For the last 25 years wife and I have worked from home a lot when we have regular jobs and all the time when we're self-employed. Good internet has been a must.
 
   / Rural Internet & Cell Phones
  • Thread Starter
#18  
I don't think we will be going back to the "good old days" before cell phones became so popular. So somehow the cell coverage has got to improve. Maybe upgrading coverage could be made part of the new public interest in infrastructure improvement.

If so, I'd welcome it. I'd like to have coverage where we are. Yep, right now it does look to me that many are over-using it to the detriment of the rest of their life....but that's the way it is with new toys. Frankly, I'd have loved to have modern communication available to me when I was a kid. Wouldn't have lost touch with so many old friends and classmates that way. I expect the modern generation will have the opposite problem.

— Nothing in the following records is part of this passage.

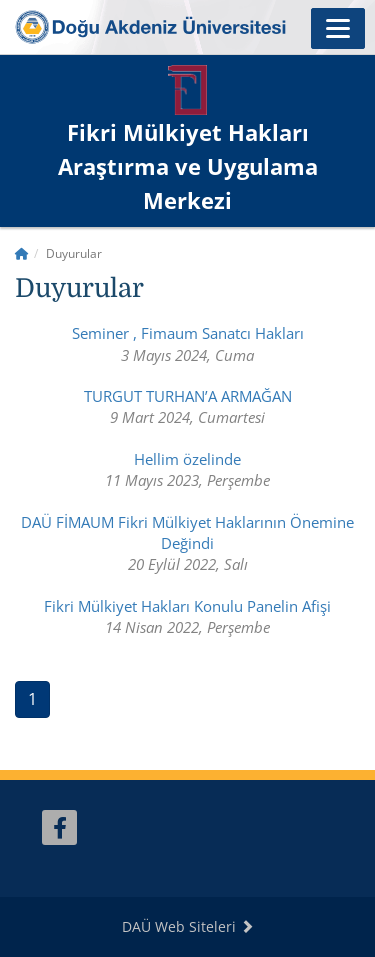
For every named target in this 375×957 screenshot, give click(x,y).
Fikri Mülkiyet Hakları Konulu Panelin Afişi (187, 606)
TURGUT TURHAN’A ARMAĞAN (188, 396)
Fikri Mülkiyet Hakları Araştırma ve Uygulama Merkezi (188, 166)
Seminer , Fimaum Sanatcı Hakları (188, 333)
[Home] (22, 253)
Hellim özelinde (187, 459)
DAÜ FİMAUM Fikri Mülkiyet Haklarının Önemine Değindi (187, 532)
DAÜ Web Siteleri (188, 926)
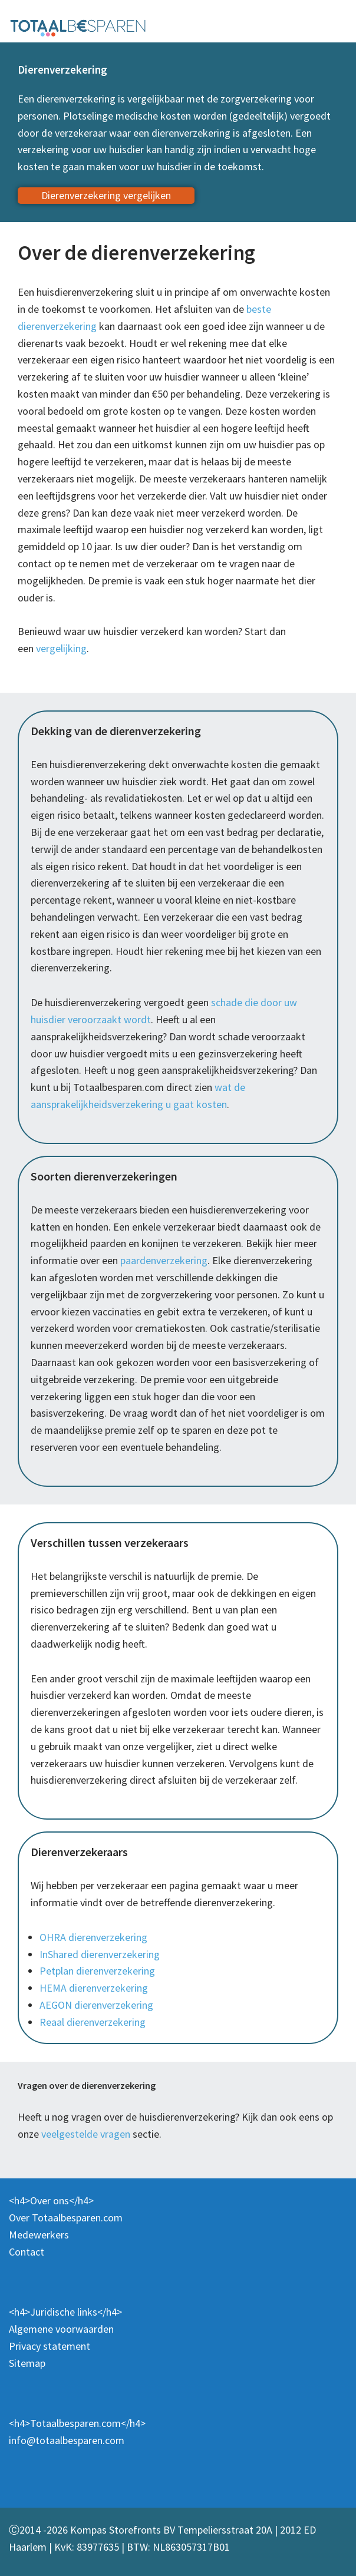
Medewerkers (39, 2234)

Hmmm......with so much computing power, speed, and the cloud available for a storage resource, how about we invent a a "smart phone" that translates between languages in real time?
rScotty
 
   / Rural Internet & Cell Phones #19  
I don't think we will be going back to the "good old days" before cell phones became so popular. So somehow the cell coverage has got to improve. Maybe upgrading coverage could be made part of the new public interest in infrastructure improvement.

If so, I'd welcome it. I'd like to have coverage where we are. Yep, right now it does look to me that many are over-using it to the detriment of the rest of their life....but that's the way it is with new toys. Frankly, I'd have loved to have modern communication available to me when I was a kid.

Yeah, cell technology is definitely has 2 sides. Certainly makes life easier if you need to be on call for work, are expecting a call or are on the road a lot. The downside is once it's possible for you to be reached anytime, anywhere it quickly turns into an obligation to be.

As far as coverage improving, that is happening, I'm seeing new towers going up all the time here. I'm sure there are places so thinly populated that there will never be enough ROI to make it worthwhile.